### WHAT NEEDS TO BE DONE
Repeat word for word the part of the text below on Cargill's sale of its Mosaic stake, starting at "Sounds like a" and ending at "over $33 billion.".
====== TEXT TO READ ======
Cargill, the largest private company in the US, is selling its majority stake in Mosaic.  The news is creating quite a stir… spinoffs are almost always worth buying once they hit the market.  One study shows spinoffs outperforming the S&P 500 by 10% for three years after the event.

Sounds like a good opportunity… so why is Mosaic’s stock price dropping?

I’ll get back to that in a minute.  First, let’s take a closer look at some of the details…

Mosaic is in a unique position because they are a publicly traded company… but 64% of the corporation is owned by Cargill, a private company.  You don’t often see an existing public company spin off from a private company.

What’s more, Cargill and Mosaic are both highly successful companies in the agriculture industry.

Cargill happens to be one of the dominant agriculture companies in the world, with an estimated $108 billion in revenue in 2010.  Meanwhile, Mosaic produces potash and phosphate crop nutrients for the global agriculture industry.  They have roughly $8.5 billion in revenue and a market cap of over $33 billion.

But here’s something interesting… the fertilizer industry is booming.  And for good reason, fertilizer is a key component of the growing economy.

As economic growth improves, millions of people are going to have more money to spend on food.  That means farms need to be super productive to keep up with demand… and fertilizer is what makes that productivity possible.

Check this out…

On July 1st, MOS was trading at a low of $37.61.  On January 18th (just last week), MOS hit a high of $85.45.  That’s an incredible 127% gain in a little over six months!

MOS Chart

Much of the climb is due to exploding demand for fertilizer.  And demand isn’t expected to slow anytime soon.  What’s more, as I mentioned earlier, spinoffs typically perform extremely well out of the gate.
====== INFORMATION PROVIDED ======
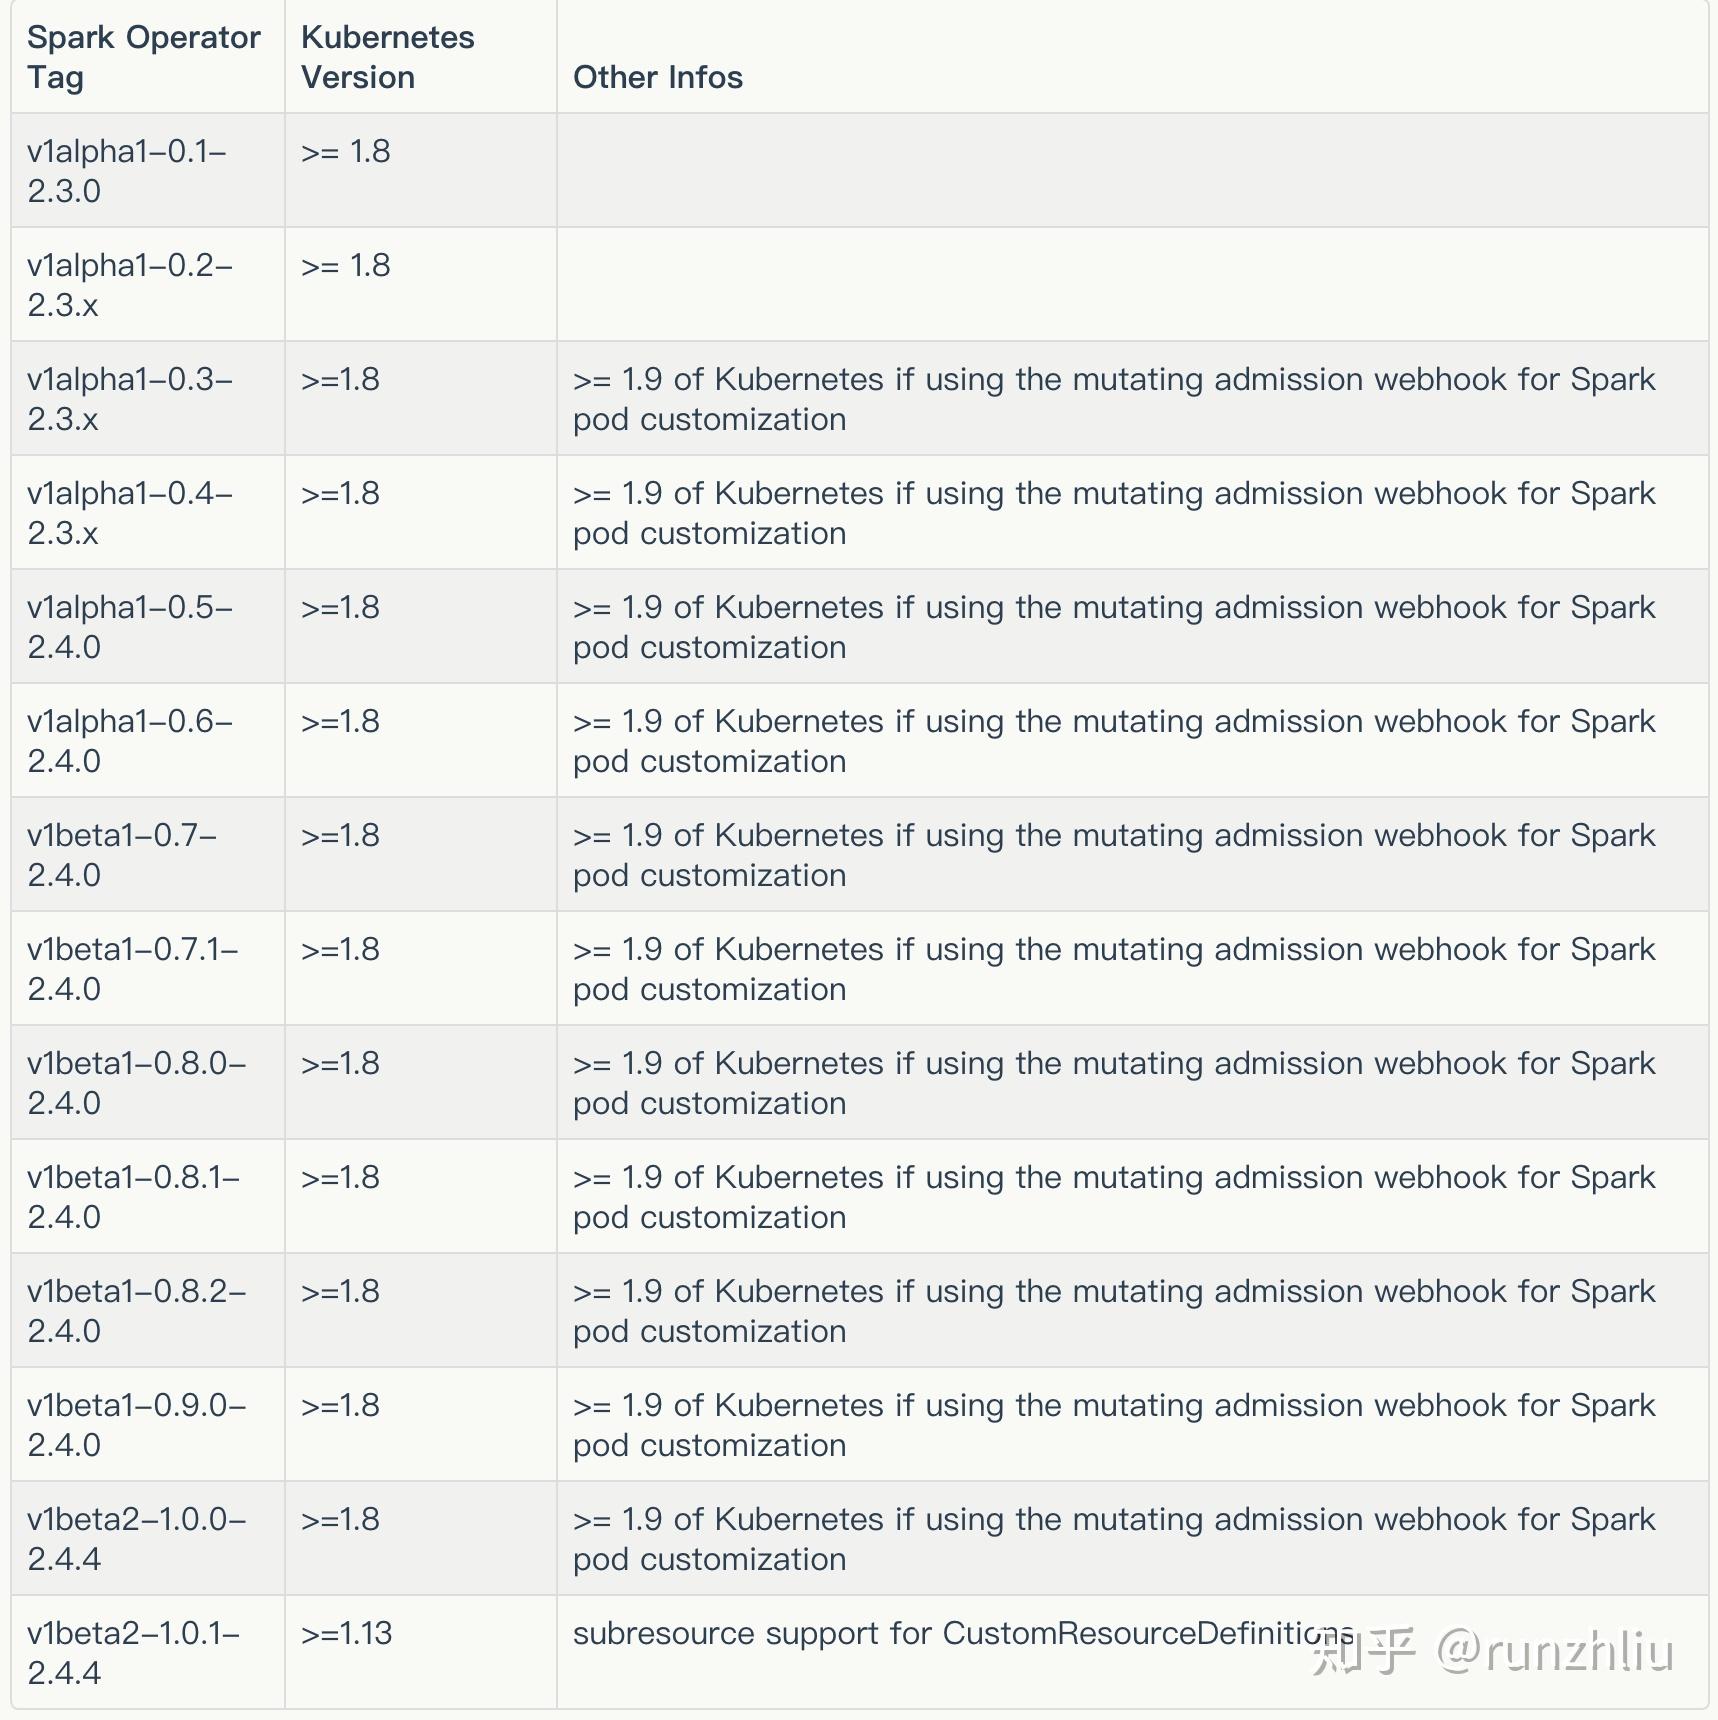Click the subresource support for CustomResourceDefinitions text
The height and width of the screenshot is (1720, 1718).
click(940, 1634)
======
### TASK RESPONSE
Sounds like a good opportunity… so why is Mosaic’s stock price dropping?

I’ll get back to that in a minute.  First, let’s take a closer look at some of the details…

Mosaic is in a unique position because they are a publicly traded company… but 64% of the corporation is owned by Cargill, a private company.  You don’t often see an existing public company spin off from a private company.

What’s more, Cargill and Mosaic are both highly successful companies in the agriculture industry.

Cargill happens to be one of the dominant agriculture companies in the world, with an estimated $108 billion in revenue in 2010.  Meanwhile, Mosaic produces potash and phosphate crop nutrients for the global agriculture industry.  They have roughly $8.5 billion in revenue and a market cap of over $33 billion.